=== Section Start ===

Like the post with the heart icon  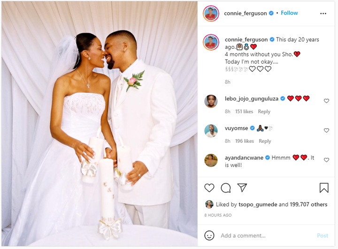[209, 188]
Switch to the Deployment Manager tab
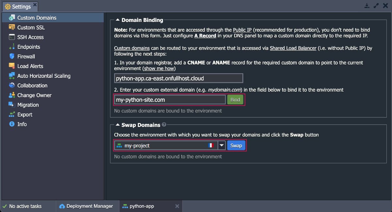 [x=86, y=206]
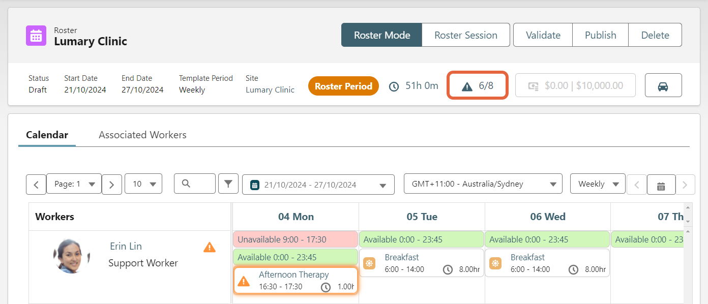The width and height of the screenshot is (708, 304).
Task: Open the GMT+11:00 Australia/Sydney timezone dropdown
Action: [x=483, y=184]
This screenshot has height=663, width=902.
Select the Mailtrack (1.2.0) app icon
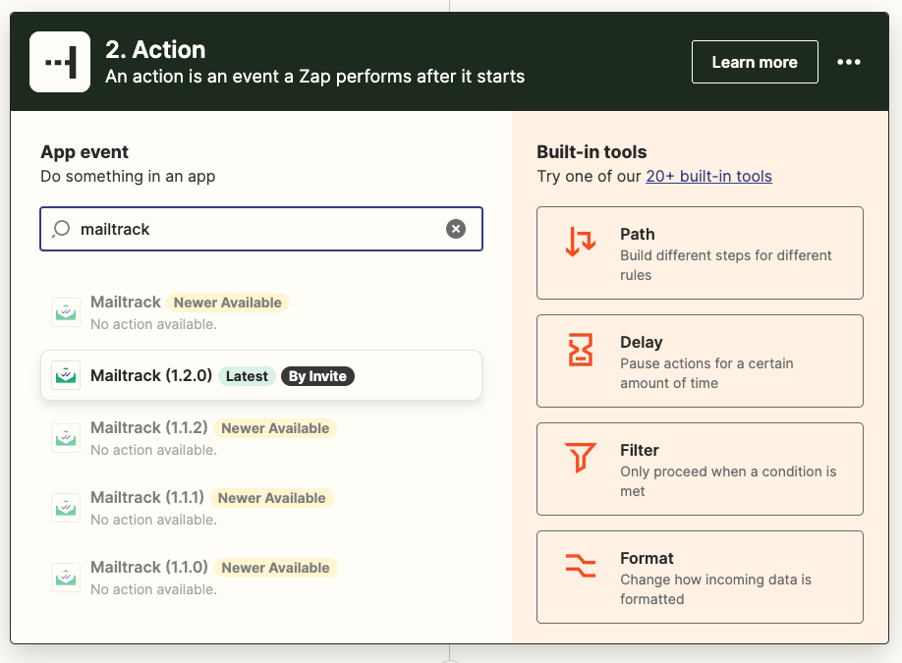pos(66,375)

=== Section End ===
=== Section Start ===

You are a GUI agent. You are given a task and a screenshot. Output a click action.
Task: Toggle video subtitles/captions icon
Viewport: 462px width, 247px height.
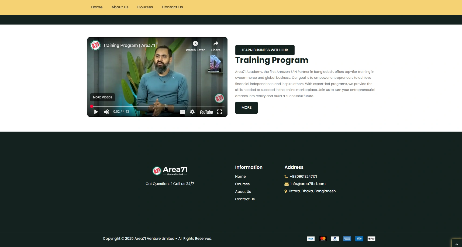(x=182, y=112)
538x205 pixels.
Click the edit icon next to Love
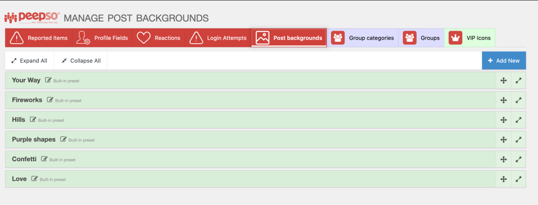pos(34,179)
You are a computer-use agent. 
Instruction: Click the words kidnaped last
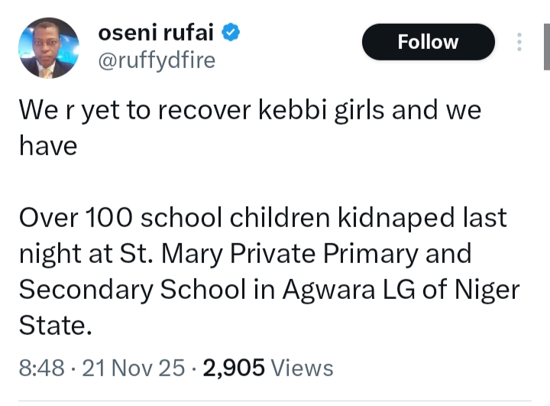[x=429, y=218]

=== Section End ===

Look through the records above for the word "agent" and state how many lines contain it, giving the number alone.

2